Skip to content

Latest commit

 

History

History

README.md

AI Workshop: ROCm Tools for PyTorch AI Workload Profiling

README.md from HPCTrainingExamples/MLExamples/TinyTransformer in the Training Examples repository

Workshop Overview

This hands-on workshop provides a comprehensive guide to profiling AI workloads using AMD ROCm tools and PyTorch. Through progressive optimization of a Tiny LLaMA transformer implementation, participants will master the complete profiling ecosystem from framework-level tools to hardware-specific profilers.

Learning Objectives

By the end of this workshop, participants will be able to:

  • Configure deterministic execution environments for reproducible profiling
  • Use PyTorch native profiling tools for performance characterization
  • Integrate DeepSpeed FLOPS profiler for computational intensity analysis
  • Apply ROCm profiling tools (rocprofv3, rocprof-sys, rocprof-compute) for kernel-level optimization
  • Implement progressive optimization techniques from kernel fusion to custom GPU programming
  • Perform roofline analysis and bottleneck identification for production AI workloads

Workshop Structure

This workshop follows a progressive optimization methodology with four implementation versions, each building upon the previous with enhanced profiling capabilities and performance improvements.

** Exercise requirements **
• a. Output the part of the README starting with "Learning Objectives" and going on through "and performance improvements.".
• b. Decide whether each statement agrees with the README, answering yes or no and quoting the words that settle it: (i) the workshop works through the progressive optimization of a Tiny LLaMA transformer implementation; (ii) the workshop is organized around five implementation versions; (iii) the DeepSpeed FLOPS profiler is used for memory leak detection.
Rely solely on the README for your answers.

** Data segment **
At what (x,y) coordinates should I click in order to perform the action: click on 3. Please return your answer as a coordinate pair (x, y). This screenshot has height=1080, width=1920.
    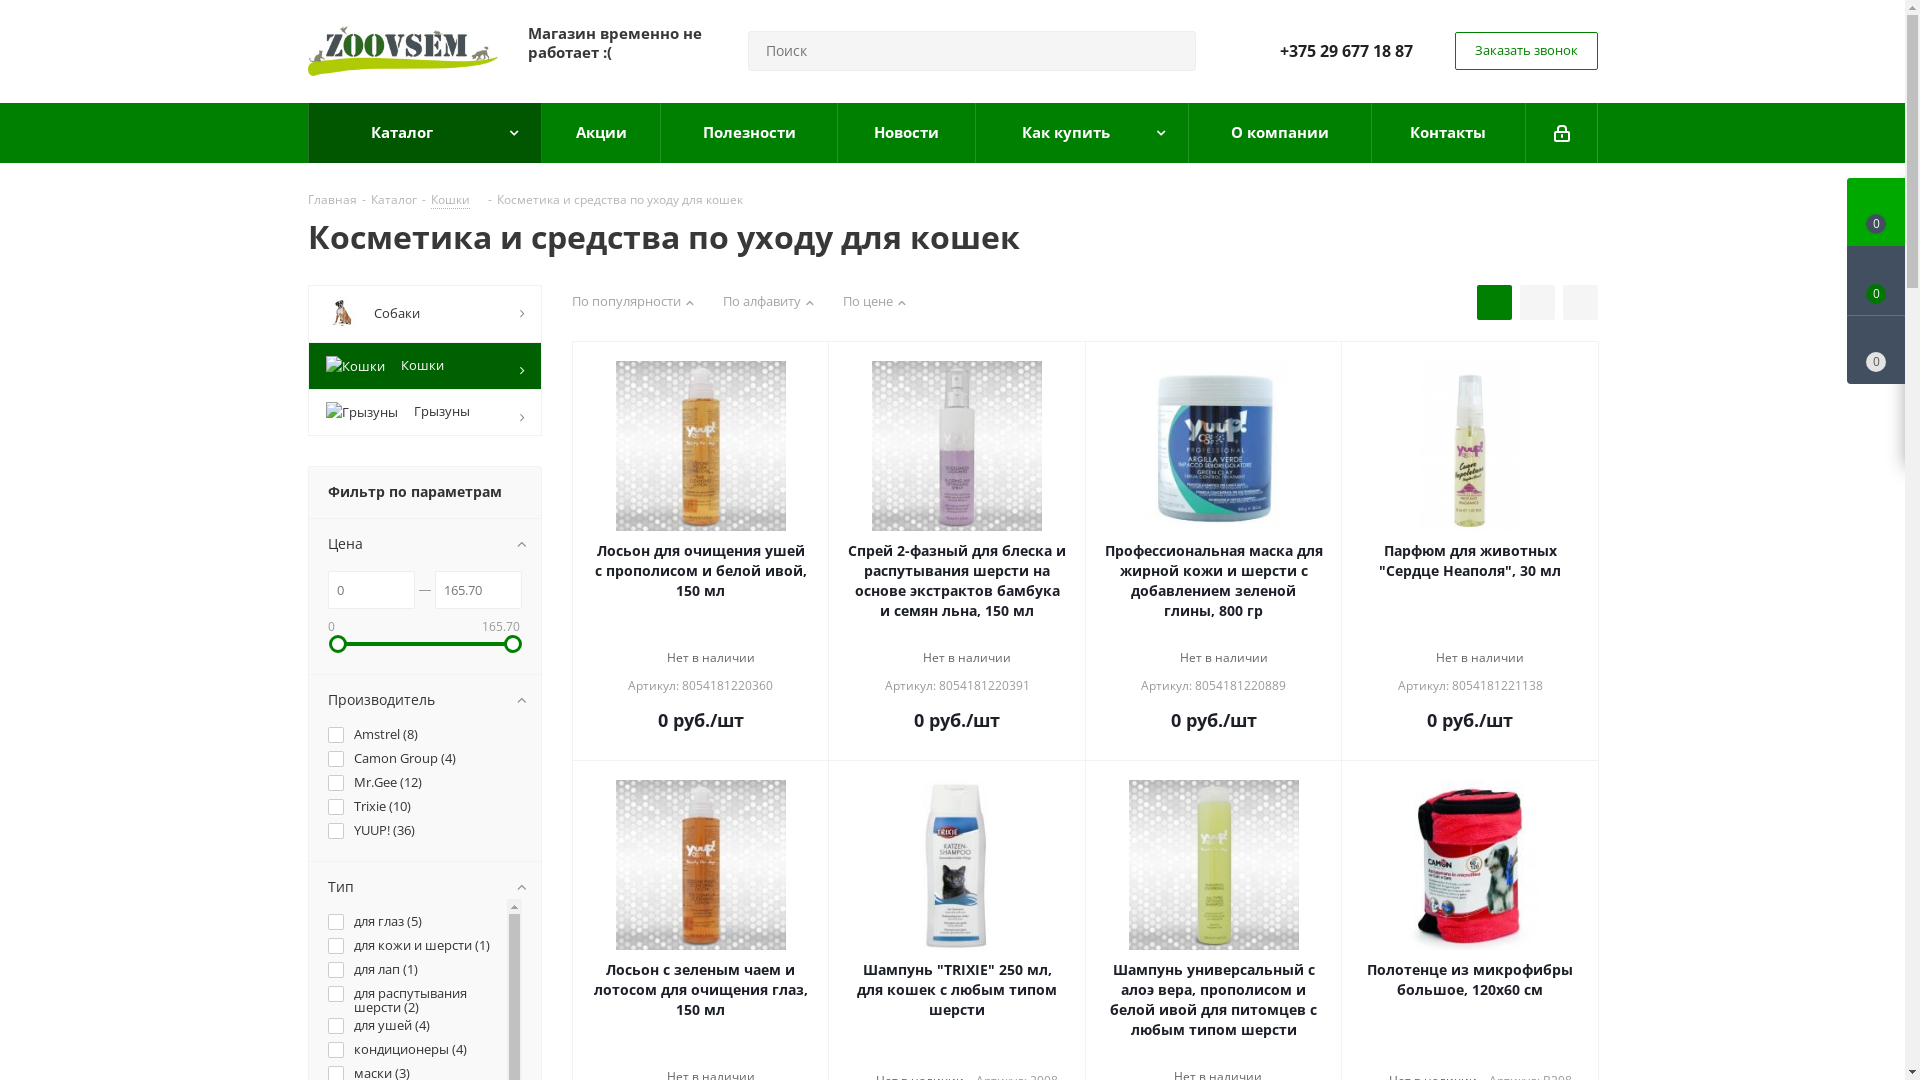
    Looking at the image, I should click on (957, 634).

** Expected answers **
• a.
Learning Objectives

By the end of this workshop, participants will be able to:

  • Configure deterministic execution environments for reproducible profiling
  • Use PyTorch native profiling tools for performance characterization
  • Integrate DeepSpeed FLOPS profiler for computational intensity analysis
  • Apply ROCm profiling tools (rocprofv3, rocprof-sys, rocprof-compute) for kernel-level optimization
  • Implement progressive optimization techniques from kernel fusion to custom GPU programming
  • Perform roofline analysis and bottleneck identification for production AI workloads

Workshop Structure

This workshop follows a progressive optimization methodology with four implementation versions, each building upon the previous with enhanced profiling capabilities and performance improvements.

• b.
(i) Yes: "Through progressive optimization of a Tiny LLaMA transformer implementation"
(ii) No: "four implementation versions"
(iii) No: "Integrate DeepSpeed FLOPS profiler for computational intensity analysis"